La société lyonnaise, qui travaille depuis 2015 sur ces enjeux, vient de terminer le programme d'accélération Environemental Start-up Accelerator de Microsoft à Station F et de s'élancer, dans la foulée, dans sa première levée de fonds en seed, visant un montant de 2 millions d'euros.
Avec son logiciel KRÆKEN, commercialisé depuis 2018, elle a quelques atouts dans sa poche à faire valoir auprès de ses futurs investisseurs et plus de ses clients actuels.

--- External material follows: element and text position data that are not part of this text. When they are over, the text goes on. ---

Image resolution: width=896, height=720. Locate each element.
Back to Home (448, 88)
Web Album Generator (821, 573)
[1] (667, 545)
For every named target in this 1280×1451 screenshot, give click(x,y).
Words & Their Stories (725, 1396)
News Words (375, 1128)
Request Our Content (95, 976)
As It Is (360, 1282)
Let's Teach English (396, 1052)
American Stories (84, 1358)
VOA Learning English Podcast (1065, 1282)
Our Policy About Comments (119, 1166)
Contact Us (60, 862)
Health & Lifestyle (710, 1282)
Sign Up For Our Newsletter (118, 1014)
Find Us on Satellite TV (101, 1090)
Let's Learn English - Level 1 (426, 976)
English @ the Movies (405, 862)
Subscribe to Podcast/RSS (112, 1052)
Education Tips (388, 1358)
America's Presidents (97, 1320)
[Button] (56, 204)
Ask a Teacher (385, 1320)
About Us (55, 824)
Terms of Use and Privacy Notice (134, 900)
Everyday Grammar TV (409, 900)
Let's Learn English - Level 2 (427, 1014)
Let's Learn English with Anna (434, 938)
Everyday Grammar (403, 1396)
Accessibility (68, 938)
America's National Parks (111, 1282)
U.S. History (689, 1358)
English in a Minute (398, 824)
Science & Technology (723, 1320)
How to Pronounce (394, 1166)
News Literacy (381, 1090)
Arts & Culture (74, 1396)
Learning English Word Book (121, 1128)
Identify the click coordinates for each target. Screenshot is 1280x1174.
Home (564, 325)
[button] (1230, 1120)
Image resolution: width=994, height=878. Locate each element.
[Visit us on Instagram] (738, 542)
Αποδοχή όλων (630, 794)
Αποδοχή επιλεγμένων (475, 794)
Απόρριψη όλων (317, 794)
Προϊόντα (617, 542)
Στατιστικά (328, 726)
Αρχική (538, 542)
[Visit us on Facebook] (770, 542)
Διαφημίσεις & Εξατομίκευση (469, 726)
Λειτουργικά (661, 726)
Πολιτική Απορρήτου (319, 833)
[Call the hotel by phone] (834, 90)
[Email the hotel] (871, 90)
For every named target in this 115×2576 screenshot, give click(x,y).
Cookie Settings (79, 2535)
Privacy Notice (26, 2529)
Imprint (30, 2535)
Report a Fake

Initialement lancée sur la gestion des eaux d'assainissement - afin d'aider les acteurs du secteur à se mettre en conformité avec le décret de 2015 obligeant à réduire la quantité d'eau polluée déversée -, elle se tourne rapidement vers la gestion des risques liés à l'eau et plus précisément : les inondations.
Sa solution : un logiciel de simulation hydraulique en 3D permettant de prédire et visualiser la manière dont l'eau s'écoule en fonction d'un flux d'eau en fonction de sa vitesse sur une surface donnée (ouvrages, terrain, etc).